In case shapes are causing issues, you can try providing --input_shapes
flag to model optimizer (see here)
Hello! Thanks for the answer. I have successfully saved my model with SavedModel and got the model folder (.pb and 2 cat-s). But when I try to convert my model at http://blobconverter.luxonis.com/ to a blob, I get an error that I only need to load the model's inference graph.
If I understand correctly, I need to export inference graph from my original h5 model(or from saved_model fromat). This is right? Could you please tell me if I need to provide the following options when exporting the output graph? --input_type=image_tensor \ --pipeline_config_path={pipeline_fname} \ --output_directory={output_directory} \ --trained_checkpoint_prefix={last_model_path}
This params from you Colab examle: https://colab.research.google.com/github/luxonis/depthai-ml-training/blob/master/colab-notebooks/Easy_Object_Detection_With_Custom_Data_Demo_Training.ipynb
Do you have examples of using tf2 for OAK-D-Lite?
Hey, yes, I am not sure that we support upload of folders/ZIPs to blobconverter, while TF2 requires a path to the saved_model_dir.
If your Keras model is some normal model, then I don't think you should specify any configs, but I would suggest you to locally install opevino==2022.1
from PIP, and use mo --saved_model_dir path/to/saved_model_directory
to generate xml and bin, and then upload those two to blobconverter. Depending on the normalization/image processing you do in your training code, you might have to specify flags like --mean_values
, --scale
, or --reverse_input_channel
when calling mo
. (See here)[https://docs.openvino.ai/latest/openvino_docs_MO_DG_Additional_Optimization_Use_Cases.html]. Note that default mode of operation on OAK is BGR UINT8, and that preprocessing directly on OAK is not supported, hence why you might need to specify the mentioned flags.
Hi, I was able to get both the .xml and .bin files from the open model zoo : in the openvino models directory. I sent them to the online blob converter and it failed with the following error:
Model file /tmp/blobconverter/715fa5c2879b4f4f8dcff70ecdf8ae64/v3-small_224_1/FP16/v3-small_224_1.xml cannot be opened!
Help will be greatly appreciated. These are the vanilla files from the openvino website, i did not do custom build. I know the .vino formats work as I was able to test them out with the python scripts.
Thank you
Hey @Whitchurch , 1/ Can you ensure that the XML is a correct file (you can open it on your computer)? 2/ It's generated with OpenVINO 2022.1 or less. 3/ When uploading to blobconverter there isn't anything blocking the upload (such as VPN, ...)?

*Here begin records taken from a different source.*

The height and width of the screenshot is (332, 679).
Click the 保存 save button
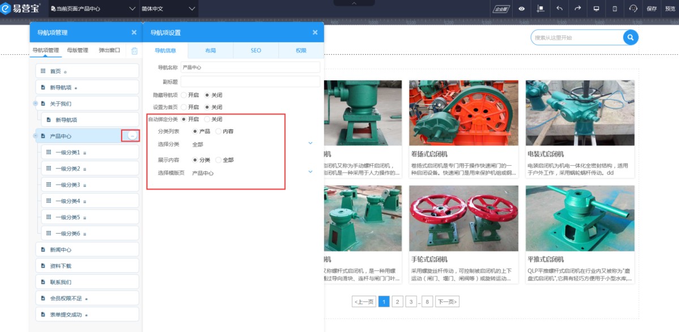651,8
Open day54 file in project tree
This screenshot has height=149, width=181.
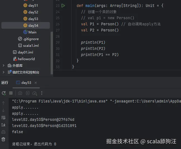33,25
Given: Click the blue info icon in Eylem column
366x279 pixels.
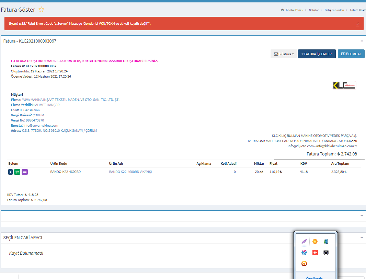Looking at the screenshot, I should click(10, 172).
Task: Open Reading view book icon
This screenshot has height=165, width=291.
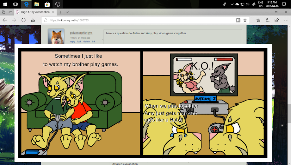Action: 238,20
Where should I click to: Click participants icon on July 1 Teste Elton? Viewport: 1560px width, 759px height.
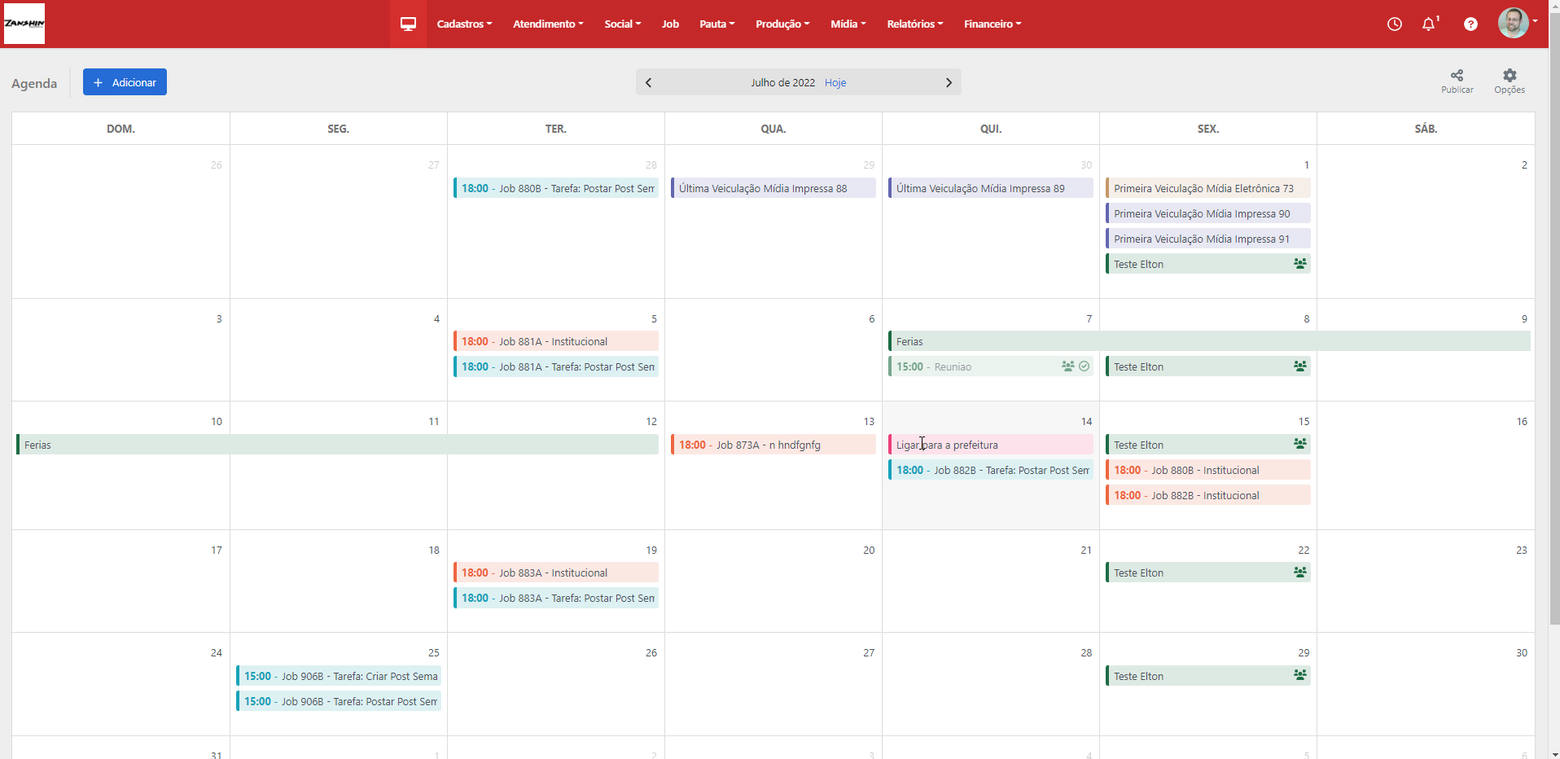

@tersekmatija Thank you for reaching back: I will verify steps 1-3 and let you know as soon as I can, which will be around 2 weeks from today. [I am currently held up with a robotics project due next week. That being said, the Oak D is currently being used as a regular camera in the project for now.] Will get back to you as soon as I post next week. Thank you.
Hi I am sad to report that, oak-D is now disconnecting when i try to run depthai_demo.py. I changed my virtual machines USB from : 3.1 to 2.0. I tried to force USB2 as given in the instructions. https://docs.luxonis.com/en/latest/pages/troubleshooting/#forcing-usb2-communication
But to no avail. I think now I have to stream from my phone camera to my ubuntu system, to feed input for my robot. We can work on this connectivity issue also... if everything fails, i will return the Oak-D-lite back . Thanks.
CC @Erol444 on the above issue.
System information (version) OpenVINO=> 2021.4 Operating System / Platform => windows 10 64 Bit Problem classification => blob conversion Model type => tensorflow2 model
device =>OAK-D-Lite
Detailed description I have a model which was developed by tensorflow2(Keras). This model solve standart classification problem (detecting objects online and determining their types, now without segmentation and bounding). According to the documentation, all neurolevels of the model are compatible with depthAi. My model is saved in hdm5 format. My goal - run my model on my camera (OAK-D-Lite)
I have tried several options:
All my attempts finished with one error: Cannot get length of dynamic dimension. I don't quite understand what that means. Could u help me please, what is the possible reason for this error?
Also I tried using your example - https://colab.research.google.com/github/luxonis/depthai-ml-training/blob/master/colab-notebooks/Easy_Object_Detection_With_Custom_Data_Demo_Training.ipynb In this example, the tensorflow1 model is successfully converted to .blob, but in my case, where tf2 is used, I got an error.